TEXTO DA PÁGINA.
⁂

E isto o que é? Termos um cancro da mama estadio IV significa que, aquando do diagnóstico inicial, as células tumorais existem também, noutros órgãos distantes da mama, as chamadas metástases. É uma situação rara, que surge apenas em até cerca de 10% dos diagnósticos.

Apesar de, na maioria das situações, o cancro da mama diagnosticado em fases precoces e adequadamente tratado, ser curável, em alguns casos podem vir a ocorrer metástases, tornando-se uma doença metastizada ou avançada. A percentagem de metastização, recidiva, é diferente para cada tipo de tumor, uma vez que as suas características vão influenciar a resposta aos tratamentos.

E porque é que se fala tão pouco do cancro da mama metastizado? Talvez porque a ideia de estarmos perante uma situação incurável seja assustadora e muitas vezes tentamos não traduzir em palavras os nossos medos. Mas é muito importante dizer que cada vez mais podemos ambicionar tornar o cancro da mama metastizado uma doença crónica, com a qual se consegue viver ao longo dos anos.

Claro que, para isto acontecer, é fundamental que as doentes sejam orientadas por equipas especializadas, mas também que façam o tratamento indicado, com uma vigilância regular e adequada, sempre à procura de conseguir um equilíbrio entre a eficácia dos tratamentos e a sua toxicidade, mantendo uma boa qualidade de vida. E isto, nos dias de hoje, é possível e acontece.

Acredito e testemunho diariamente que viver com um cancro da cama metastizado é uma jornada nem sempre fácil de vivências, emoções e sintomas. Ter uma equipa multidisciplinar, que vai para além da Oncologia, é uma das pedras basilares deste processo. Todas as doentes no decurso da doença, em qualquer fase, mas sobretudo as doentes com doença avançada, precisam e devem sentir-se acolhidas, confortáveis e seguras com a equipa que escolheram para as tratar. Têm de ter a certeza que, para além do melhor tratamento dirigido à sua doença, têm sempre a quem recorrer para tirar as dúvidas, partilhar as angústias e ajudar a ver o futuro com um melhor olhar.

⁂

DADOS REGISTADOS.
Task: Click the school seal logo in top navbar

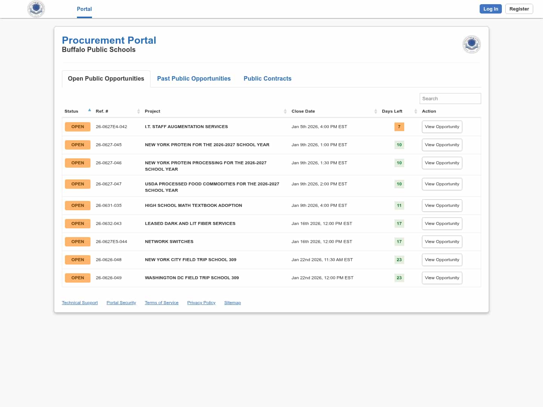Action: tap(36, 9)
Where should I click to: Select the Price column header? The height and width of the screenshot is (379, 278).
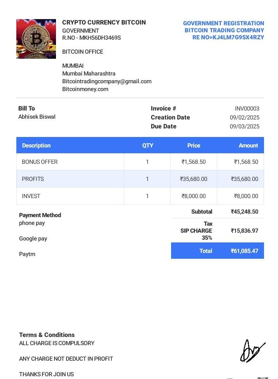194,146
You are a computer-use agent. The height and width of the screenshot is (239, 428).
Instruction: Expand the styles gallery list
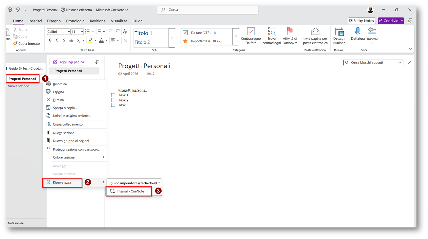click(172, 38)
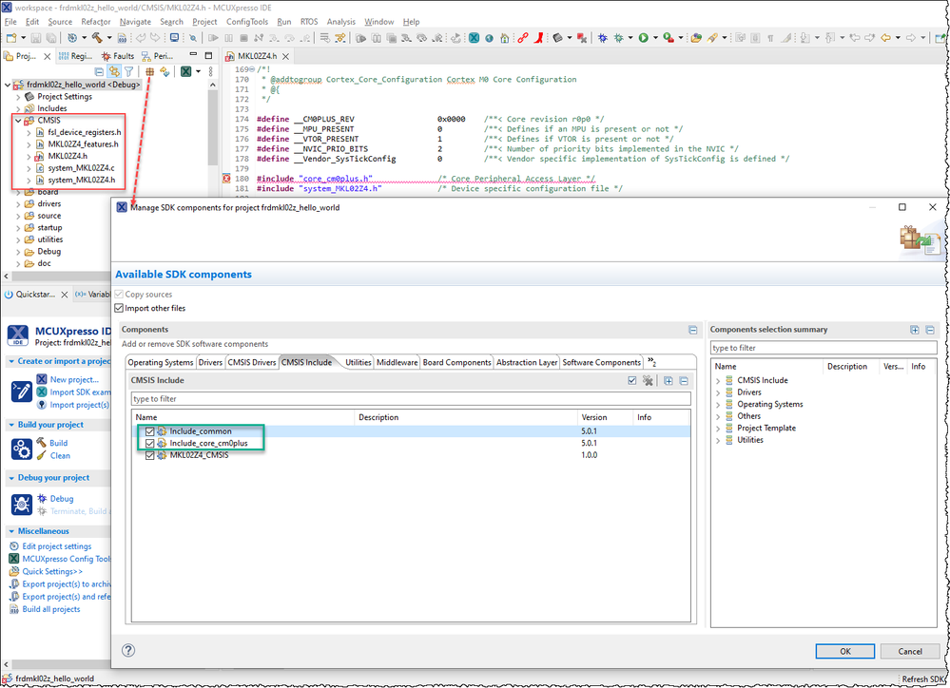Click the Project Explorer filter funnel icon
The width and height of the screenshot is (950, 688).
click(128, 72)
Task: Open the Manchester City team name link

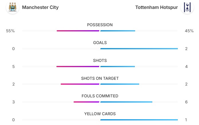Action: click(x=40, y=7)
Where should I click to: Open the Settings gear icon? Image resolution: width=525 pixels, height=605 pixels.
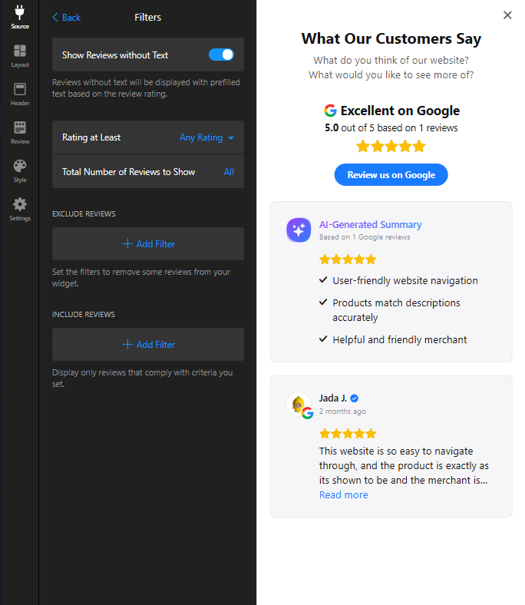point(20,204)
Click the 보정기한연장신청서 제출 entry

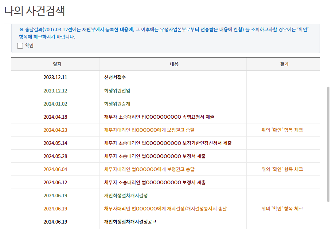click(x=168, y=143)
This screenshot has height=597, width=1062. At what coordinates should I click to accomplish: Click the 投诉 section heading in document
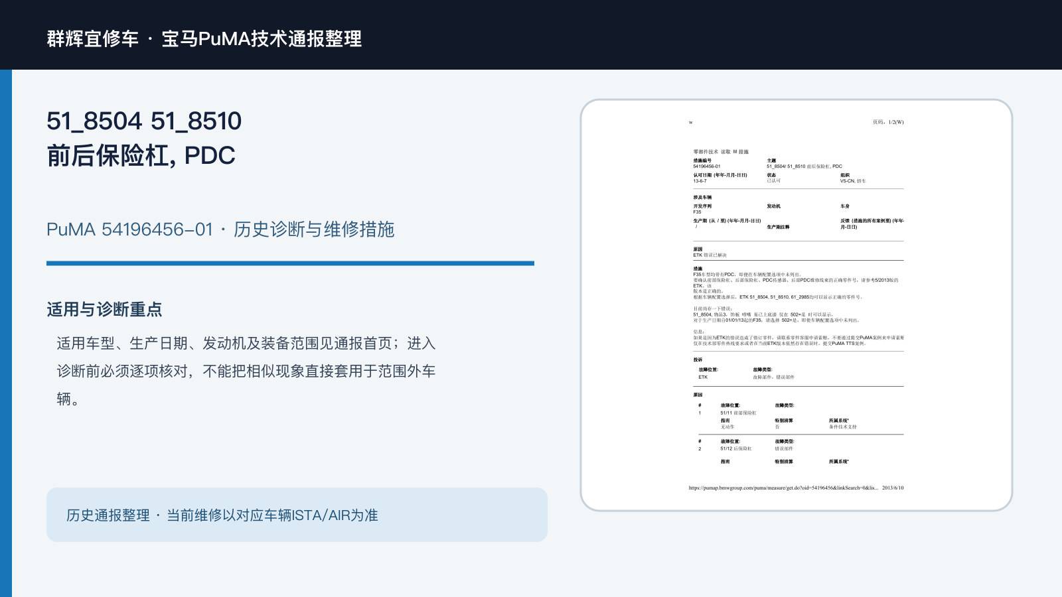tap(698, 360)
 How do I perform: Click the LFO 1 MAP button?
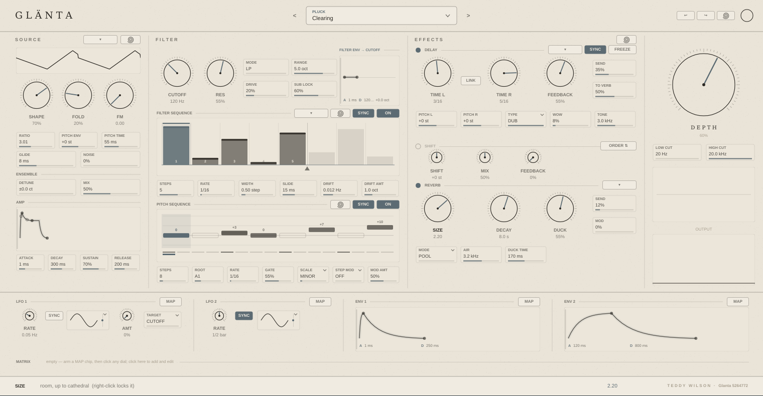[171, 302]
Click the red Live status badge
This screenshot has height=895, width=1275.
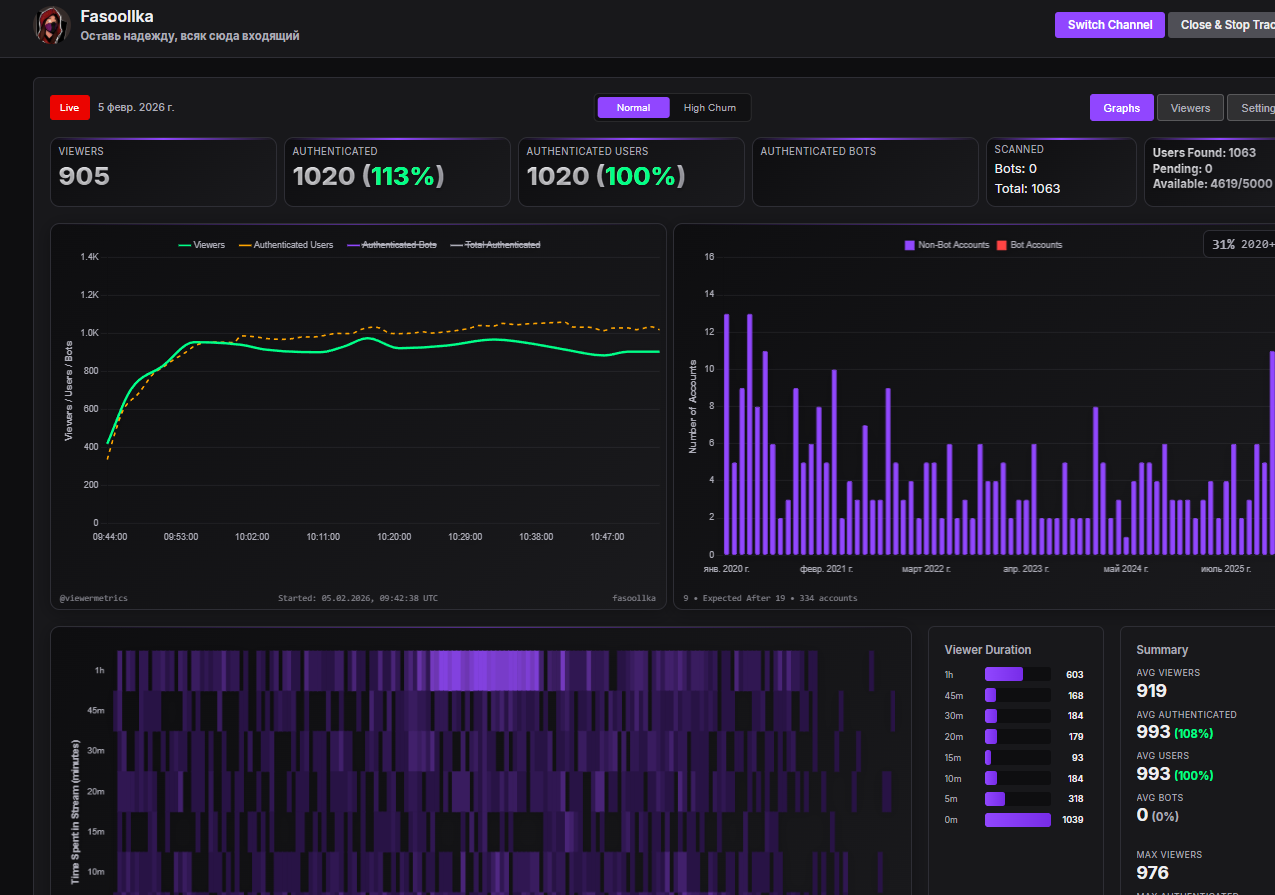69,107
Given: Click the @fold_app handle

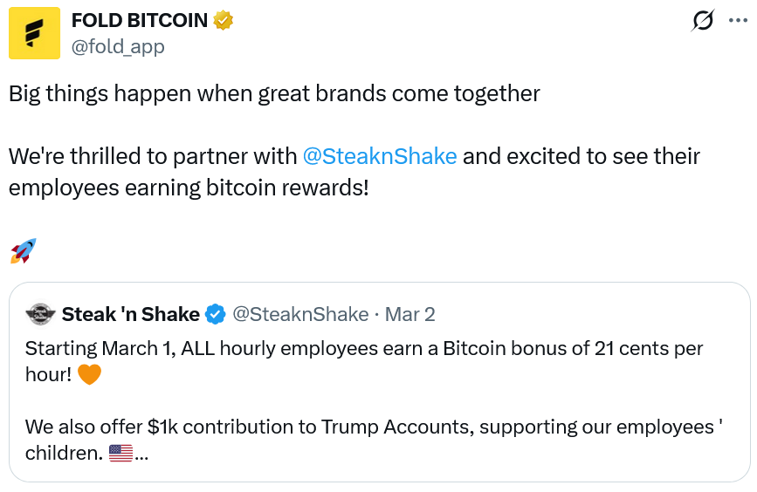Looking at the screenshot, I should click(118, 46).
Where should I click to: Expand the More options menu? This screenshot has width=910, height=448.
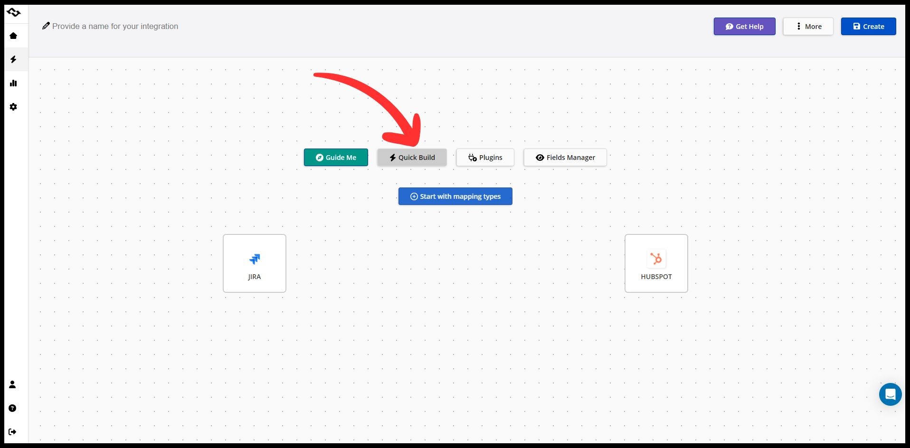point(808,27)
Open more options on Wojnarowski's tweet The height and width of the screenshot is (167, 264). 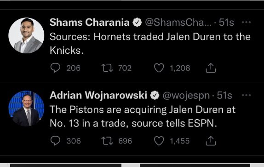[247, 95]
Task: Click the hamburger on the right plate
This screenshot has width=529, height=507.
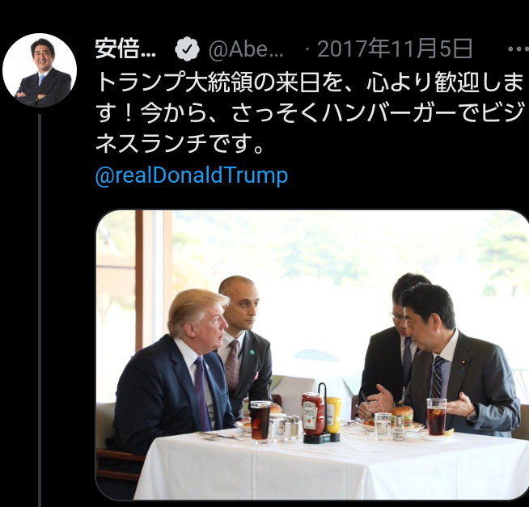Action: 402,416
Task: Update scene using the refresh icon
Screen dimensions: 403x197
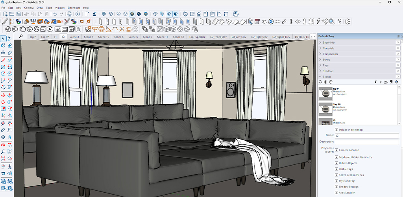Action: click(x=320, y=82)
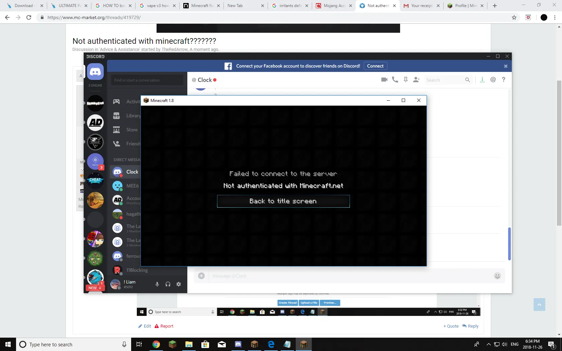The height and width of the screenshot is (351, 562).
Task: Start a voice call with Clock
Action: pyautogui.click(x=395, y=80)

⁂

O QUE FAZER.
**A.** Atualize o trecho do texto sobre o cancro da mama metastizado que vai de "E isto o que" a "resposta aos tratamentos.", trocando "metástases" por "lesões secundárias".
**B.** Segundo o texto sobre o cancro da mama metastizado, em que proporção dos diagnósticos surge o cancro da mama em estadio IV?

RESULTADOS POR TAREFA.
**A.**
E isto o que é? Termos um cancro da mama estadio IV significa que, aquando do diagnóstico inicial, as células tumorais existem também, noutros órgãos distantes da mama, as chamadas lesões secundárias. É uma situação rara, que surge apenas em até cerca de 10% dos diagnósticos.

Apesar de, na maioria das situações, o cancro da mama diagnosticado em fases precoces e adequadamente tratado, ser curável, em alguns casos podem vir a ocorrer lesões secundárias, tornando-se uma doença metastizada ou avançada. A percentagem de metastização, recidiva, é diferente para cada tipo de tumor, uma vez que as suas características vão influenciar a resposta aos tratamentos.

**B.** Em até cerca de 10% dos diagnósticos.